República Centro-Africana: OMS alerta para colapso do sistema sanitário

14 fevereiro 2014

Pilhagem e ataques por detrás da desistência de profissionais como médicos e enfermeiros; Unicef revela número de menores recentemente mortos e mutilados.

Eleutério Guevane, da Rádio ONU em Nova Iorque.

O conflito centro-africano ditou o colapso dos serviços sanitários, que resultou na exposição da população a surtos de doenças, além de deixar os feridos de guerra sem tratamento adequado.

A informação foi dada, esta sexta-feira, pela Organização Mundial da Saúde, OMS, que contou ainda que médicos e enfermeiros estão entre os funcionários do setor que abandonaram os seus postos.

Suprimentos

O motivos identificados para a desistência vão desde o saque das instalações médicas até a sua destruição devido aos confrontos sectários que envolvem as milícias anti-Balaka, de maioria cristã, e antigos membros do grupo Séléka, principalmente composto por muçulmanos.

Falando a jornalistas, em Genebra, o diretor de  Emergência e da Resposta Humanitária da OMS, Rick Brennan, ressaltou os riscos que envolvem as vítimas.

O representante destacou que a falta de serviços como vacinação deixam a  população deslocada em grave perigo de contrair doenças transmissíveis, devido à falta de abastecimento adequado de água aliada à escassez de instalações sanitárias.

A agência refere que os suprimentos médicos essenciais estão em fase crítica.

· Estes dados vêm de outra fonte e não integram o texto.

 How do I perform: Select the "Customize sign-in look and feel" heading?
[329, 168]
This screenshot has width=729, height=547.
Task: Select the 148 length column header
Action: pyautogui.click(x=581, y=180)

A informação foi dada no dia em que o Fundo da ONU para a Infância, Unicef, declarou que 37 crianças foram mortas e 97 mutiladas nos últimos dois meses de confrontos. A agência da ONU considera “sem precedentes”  o nível de violência contra os menores.

Migrantes

No terreno, a Organização Internacional para Migrações, OIM disse ter distribuído kits de socorro de itens não-alimentares para apoiar  mais de 3 mil migrantes nas instalações do Aeroporto de Bangui.

A maioria destes está isolada ou precisa de ajuda  para regressar ao país de origem. A agência diz ter esgotado os fundos para o efeito, devido à operação que desde janeiro evacuou 5,4 mil migrantes por via aérea.